## [Brief]
In the copy you make of the entries, no picture should appear, and every word must match.

## [Dataset excerpts]
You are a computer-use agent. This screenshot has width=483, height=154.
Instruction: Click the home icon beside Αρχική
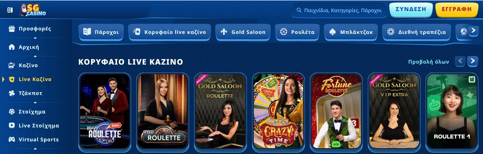[x=12, y=47]
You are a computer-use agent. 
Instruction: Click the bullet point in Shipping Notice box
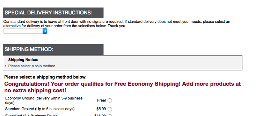tap(5, 66)
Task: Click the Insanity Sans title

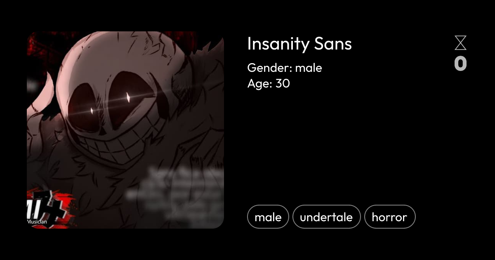Action: 299,44
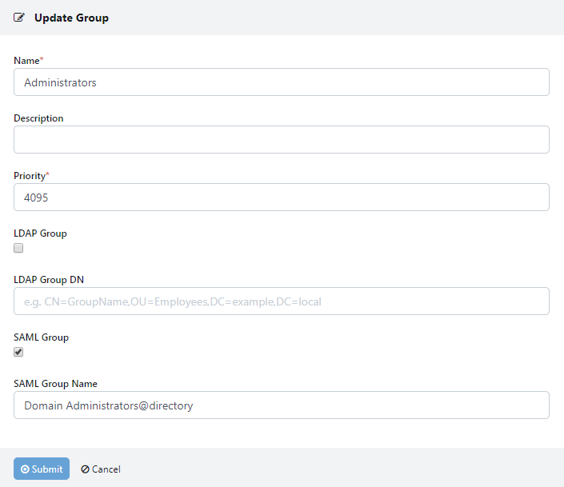Click the Priority field label
The height and width of the screenshot is (487, 564).
(x=30, y=176)
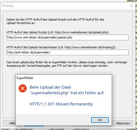The width and height of the screenshot is (137, 130).
Task: Cancel the Tracking dialog via Abbrechen
Action: pyautogui.click(x=123, y=123)
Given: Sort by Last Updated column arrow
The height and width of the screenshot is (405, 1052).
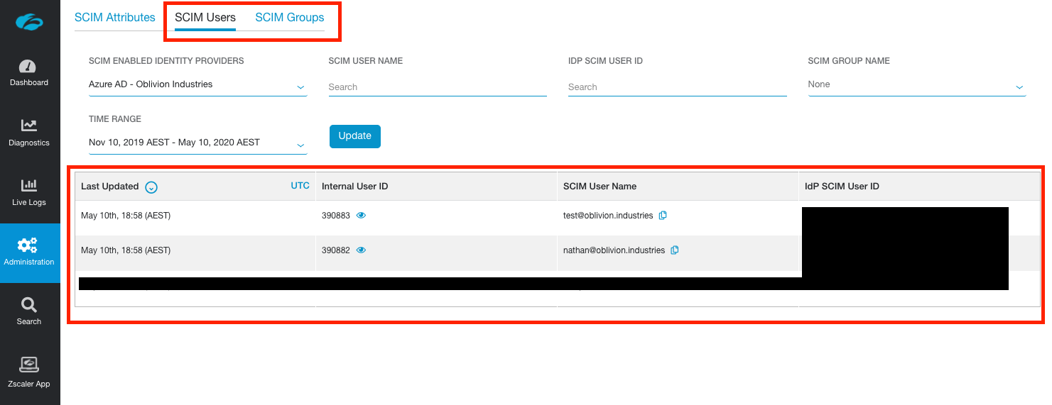Looking at the screenshot, I should click(x=151, y=187).
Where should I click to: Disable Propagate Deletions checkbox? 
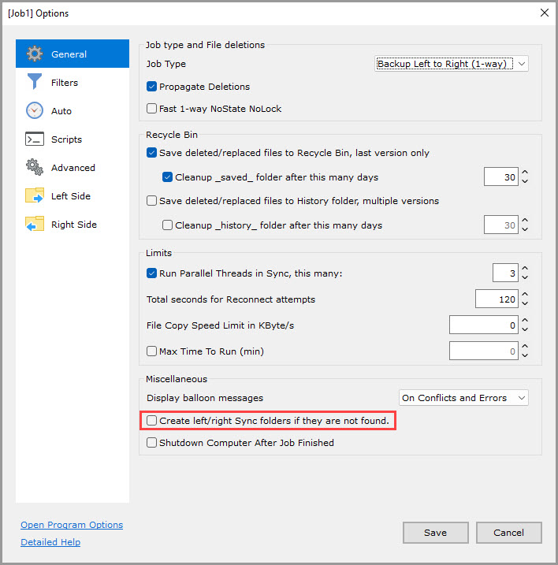pos(152,87)
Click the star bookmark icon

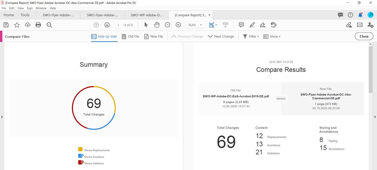click(x=17, y=25)
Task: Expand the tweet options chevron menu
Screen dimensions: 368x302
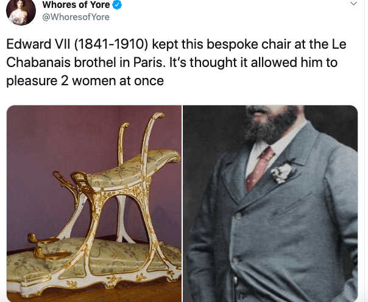Action: pos(353,4)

## [Solved exercise]
You are a computer-use agent. This screenshot has width=483, height=154.
Instruction: Click the home icon beside Αρχική
[x=12, y=47]
You are a computer-use agent. 
Instruction: Click the bullet point in Shipping Notice box
tap(5, 66)
Task: Click the Insanity Sans title

Action: 299,44
Click the Priority field label
The height and width of the screenshot is (487, 564).
(x=30, y=176)
The width and height of the screenshot is (137, 130).
Task: Cancel the Tracking dialog via Abbrechen
Action: pyautogui.click(x=123, y=123)
Given: Sort by Last Updated column arrow
The height and width of the screenshot is (405, 1052).
Looking at the screenshot, I should click(x=151, y=187).
Where should I click to: Disable Propagate Deletions checkbox? 
pos(152,87)
Click the star bookmark icon

click(x=17, y=25)
Task: Expand the tweet options chevron menu
Screen dimensions: 368x302
Action: pos(353,4)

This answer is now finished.